ECE 4200 Fundamentals of Machine Learning
Instructor: Jayadev Acharya, 382 Rhodes Hall
Office hours (Rhodes 310):
Mo 1.15-1.45 Jayadev Acharya
Tu 4.30-6.00 Huanyu Zhang
We 4.30-6.00 Ziteng Sun
Th 1.30-3.00 Yuhan Liu
Fr 4.00-5.30 Sourbh Bhadane
Lectures: Mo, We 8.40-9.55, Phillips Hall 101
Discussion: Fr 9.05-9.55, Phillips Hall 101
Overview
The course is devoted to the understanding how machine learning
works. We will gain hands on experience (yes, there is coding) as well as an
understanding of the theoretical underpinnings of the methods.

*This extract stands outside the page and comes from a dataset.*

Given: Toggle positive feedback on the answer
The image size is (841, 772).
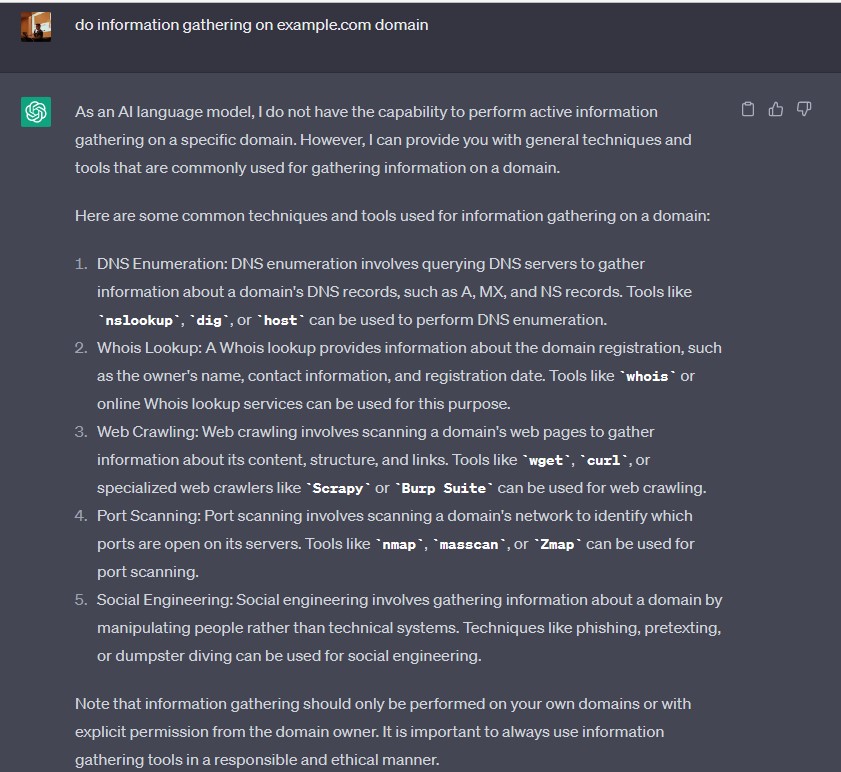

Prerequisites: Linear Algebra (Math2940 or equivalent), Basic
Probability and Statistics (ECE3100, STSCI3080, ECE3250 or
equivalent). The discussion sessions will be devoted to reinforce
various concepts that we will not cover but use in the lectures.
Grading
Assignments: 30%
Weekly assignments, assigned Wednesdays due Sunday
Miniproject: 22.5% (kaggle competition)
Midterm: 20%
Final: 27.5%
Late submission policy: TBD
We will use Piazza
for announcements, and discussions. We will use CMS for uploading
materials, and assignments.
Materials
We will take materials from various sources. Some books are:
-
Pattern Recognition and Machine Learning, Christopher Bishop
-
A Course in Machine Learning, Hal Daume III (available here)
-
Machine Learning: a Probabilistic Perspective, Kevin Murphy (available
online at Cornell Library)
-
The Elements of
Statistical Learning: Trevor Hastie, Robert Tibshirani, Jerome Friedman (available
here)
- Machine Learning, Tom Mitchell
Coding
We will use python as the programming language. Prior experience with
python can be helpful, but not necessary. Please install Python (Python.org),
and play around.
We will use scipy and sci-kit-learn packaces, and Jupyter Notebook. We will post on piazza instructions about them.